Janpratinidhi
- Company type: NGO
- Website type: Social networking service
- Available in: Multilingual (10)
- Founded: January 1, 2005 (21 years ago)
- Headquarters: New Delhi, India
- Area served: India (2004–05) Worldwide (2005–present)
- Industry: Internet
- Website: janpratinidhi.com
- Current status: Active

= Janpratinidhi =

Online social networking service

Janpratinidhi (/hi/) is an online social networking service and news portal which acts as a bridge between voters and their elected representatives viz. MPs MLAs and councillors. The name comes from a universally used word in the Indian Subcontinent for people's representatives - Janpratinidhi.

With the help of interactive maps, data and infographics, the website offers history of all elected representatives and details about their respective constituencies, its culture, geography, tourism and local businesses.
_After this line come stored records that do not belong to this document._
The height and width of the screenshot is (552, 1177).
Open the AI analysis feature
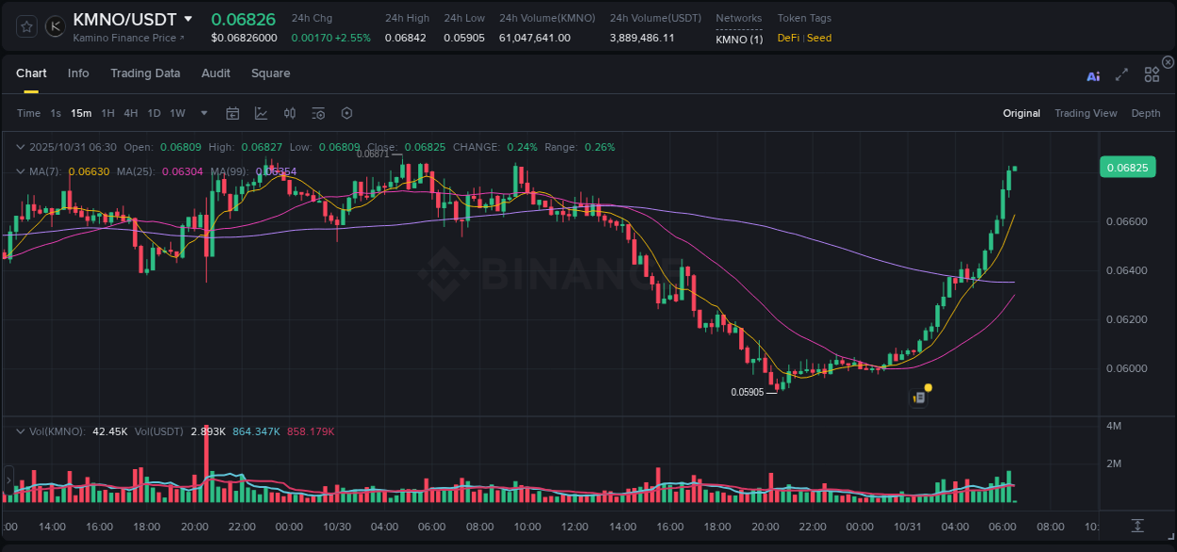tap(1092, 73)
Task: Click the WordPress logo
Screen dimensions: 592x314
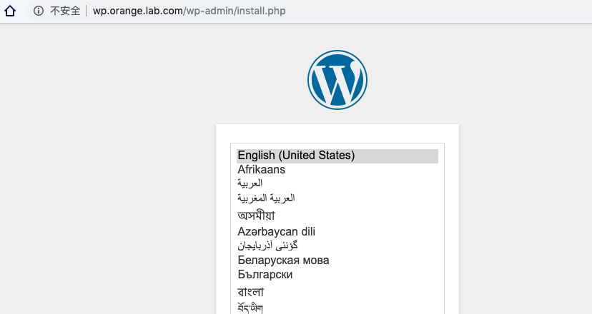Action: coord(337,80)
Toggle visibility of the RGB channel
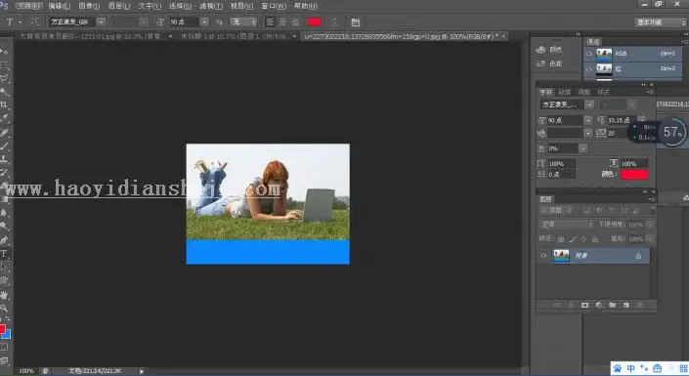 coord(589,54)
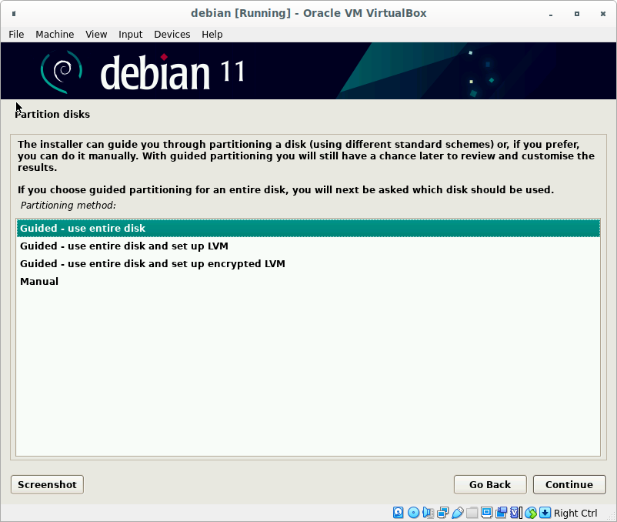
Task: Click the Go Back button
Action: pos(490,484)
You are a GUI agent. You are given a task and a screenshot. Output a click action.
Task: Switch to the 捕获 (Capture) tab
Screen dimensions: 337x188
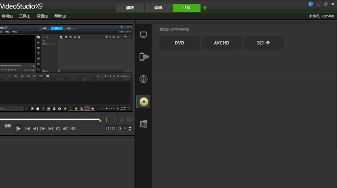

It not only informs users about their assembly constituency but also provide updates concerning their elected representatives, their assembly performance, development schemes and their progress. The portal promises a secure platform and a self-managed two-way communication system to every elected representative, through which a registered leader may manage its constituency, redress grievances and manage election campaigns.

==Organization==
Janpratinidhi.com is a joint effort of a non-government organization SRISHTI and its technology partner Futuron Synergie Private Limited. Jitendra Varma, president of Srishti—the voluntary organization behind janpratinidhi.com says, "This platform is a judicious amalgamation of information technology and mobile telephony. It will enable leaders to connect with 80% of their electorates through IT and telecom."

==History==
The work on the project began in 2008 and it took over two years for the team to compile the data and to create the algorithm. The portal was made available to public by the former Chief Election Commissioner of India Mr. S.Y. Quraishi at Constitution Club, New Delhi on August 29, 2013.

==Website==
 is a combination of web interface, webcasts, call-centers, live streaming, web conferences, sample surveys, socio-economic indicators, social audits and social network powered feedback mechanisms.